Par OLIVIER BLANCHARD Olivier Blanchard est professeur au Massachusetts Institute of Technology.

Des étudiants de l’École normale supérieure aux membres d’Attac, la science économique est accusée de (presque) tous les crimes: d’être mathématique et stérile, autiste, coupée du monde et des réalités. Et, crime suprême, anglo-saxonne.

En son nom, je plaide non coupable

D’être mathématique est sa force. C’est cette formalisation qui explique son extraordinaire développement. Adam Smith, Karl Marx étaient des génies, capables au long de centaines de pages de poursuivre des raisonnements complexes sans l’aide d’outils mathématiques. Mais même eux se trompaient éventuellement. Et pour le commun des mortels, ou au moins le commun des chercheurs, la complexité des relations entre les acteurs économiques est telle que le seul moyen d’éviter des erreurs de logique est de recourir à la formalisation.

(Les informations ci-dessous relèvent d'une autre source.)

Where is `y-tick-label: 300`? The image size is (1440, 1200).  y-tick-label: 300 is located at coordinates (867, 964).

Un peu d’histoire de la pensée économique est utile ici. Il y a plus de deux cents ans, Adam Smith avait expliqué que, dans une économie de marché, les égoïsmes individuels se combinaient pour amener le meilleur résultat collectif possible. La proposition était tellement surprenante, et tellement forte de conséquences, qu’il était essentiel d’en comprendre la nature et les limites. Grâce à Walras au début du XXe siècle, puis à des économistes comme Arrow ou Debreu cinquante ans plus tard, et surtout grâce à un énorme effort d’abstraction et à des outils mathématiques puissants, les conditions du théorème d’Adam Smith furent clarifiées.

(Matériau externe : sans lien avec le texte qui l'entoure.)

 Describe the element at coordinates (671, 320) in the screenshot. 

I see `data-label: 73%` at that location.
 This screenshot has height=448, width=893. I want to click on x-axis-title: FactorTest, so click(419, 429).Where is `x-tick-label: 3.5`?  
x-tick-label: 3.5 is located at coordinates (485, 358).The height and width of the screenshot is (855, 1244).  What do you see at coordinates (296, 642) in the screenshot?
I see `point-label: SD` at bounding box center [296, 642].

Dans les années 60, la science économique paraissait, de fait, très formelle, autiste. Quel rapport y avait-il entre des théorèmes mathématiques et la réalité? Ce n’était que le reflet d’un investissement théorique. Et, depuis, cet investissement a énormément payé. Ayant clarifié les conditions nécessaires au théorème d’Adam Smith, la recherche s’est orientée presque entièrement sur ce qui se passe quand elles ne sont pas satisfaites. Pourquoi certains marchés fonctionnent mal, quel type d’institution il faudrait mettre en place pour améliorer leur fonctionnement. Et, à chaque étape, l’usage des mathématiques a été précieux, pour préciser, affiner les arguments.

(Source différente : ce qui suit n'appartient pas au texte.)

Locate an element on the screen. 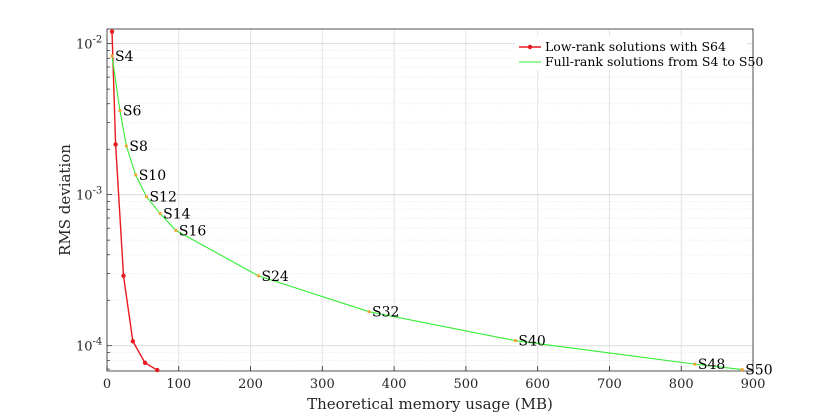  point-label: S14 is located at coordinates (176, 215).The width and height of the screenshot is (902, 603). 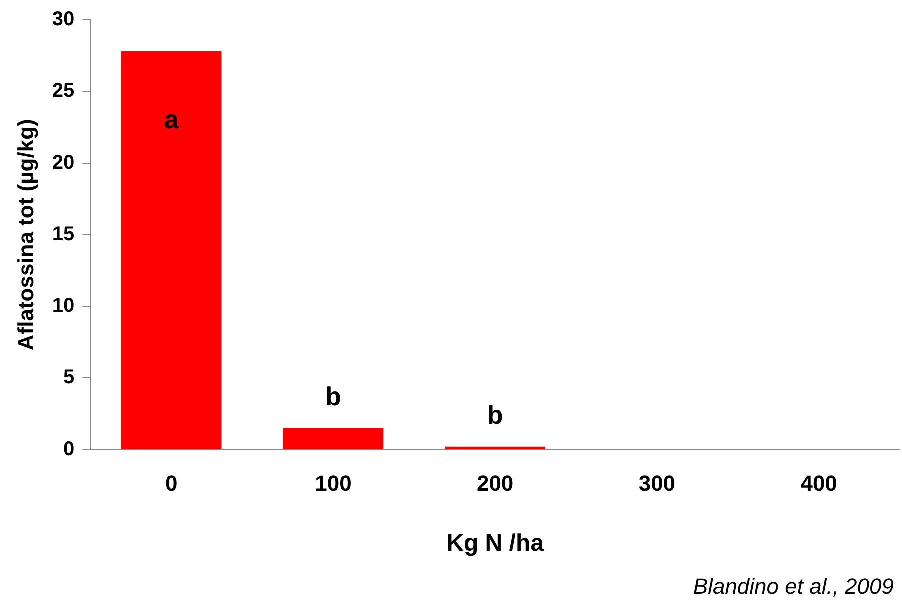 I want to click on y-tick-label: 30, so click(x=64, y=20).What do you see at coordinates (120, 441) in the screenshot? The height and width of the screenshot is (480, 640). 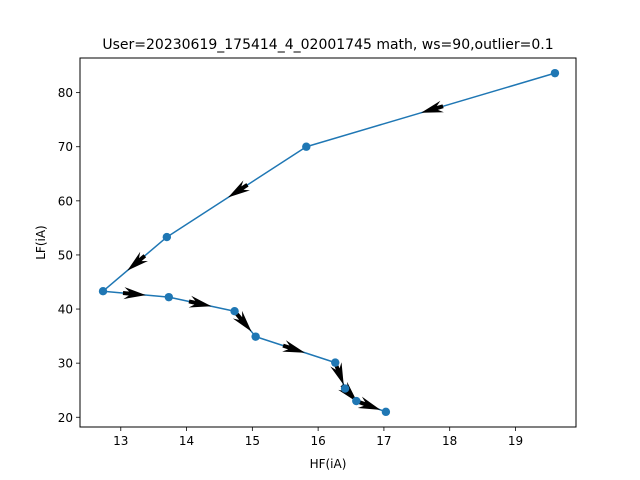 I see `x-tick-label: 13` at bounding box center [120, 441].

Cela m’amène au deuxième point. Aujourd’hui, la science économique est tout sauf autiste. La crise asiatique, les implications des rendements d’échelle dans les entreprises de la nouvelle économie, la meilleure façon de vendre aux enchères les bandes de réseau hertzien, le rapport entre globalisation et inégalité: voilà ce sur quoi les économistes travaillent aujourd’hui, voilà où les progrès sont faits, par l’intégration d’hypothèses bien définies, l’utilisation de méthodes statistiques de plus en plus affinées, l’utilisation de bases de données de plus en plus riches et nombreuses.

Dernier point: l’économie, science anglo-saxonne? La réponse: responsable mais pas coupable. Oui, la domination anglo-saxonne est à peu près totale en économie. Les départements de recherche américains dominent largement la scène. Les liens sont étroits entre les meilleurs centres de recherche étrangers et les Etats-Unis. Mais cette domination veut dire langage commun, méthodes communes. Certainement pas idéologie commune. De fait, la science économique est caractérisée aujourd’hui par son pragmatisme. Pour la plupart d’entre nous, les marchés marchent souvent bien, quelquefois mal. Les gouvernements ont un rôle essentiel à jouer. Ils le remplissent plus ou moins bien. Le rôle des économistes est de les aider, cas par cas. Peu d’idéologie dans tout cela.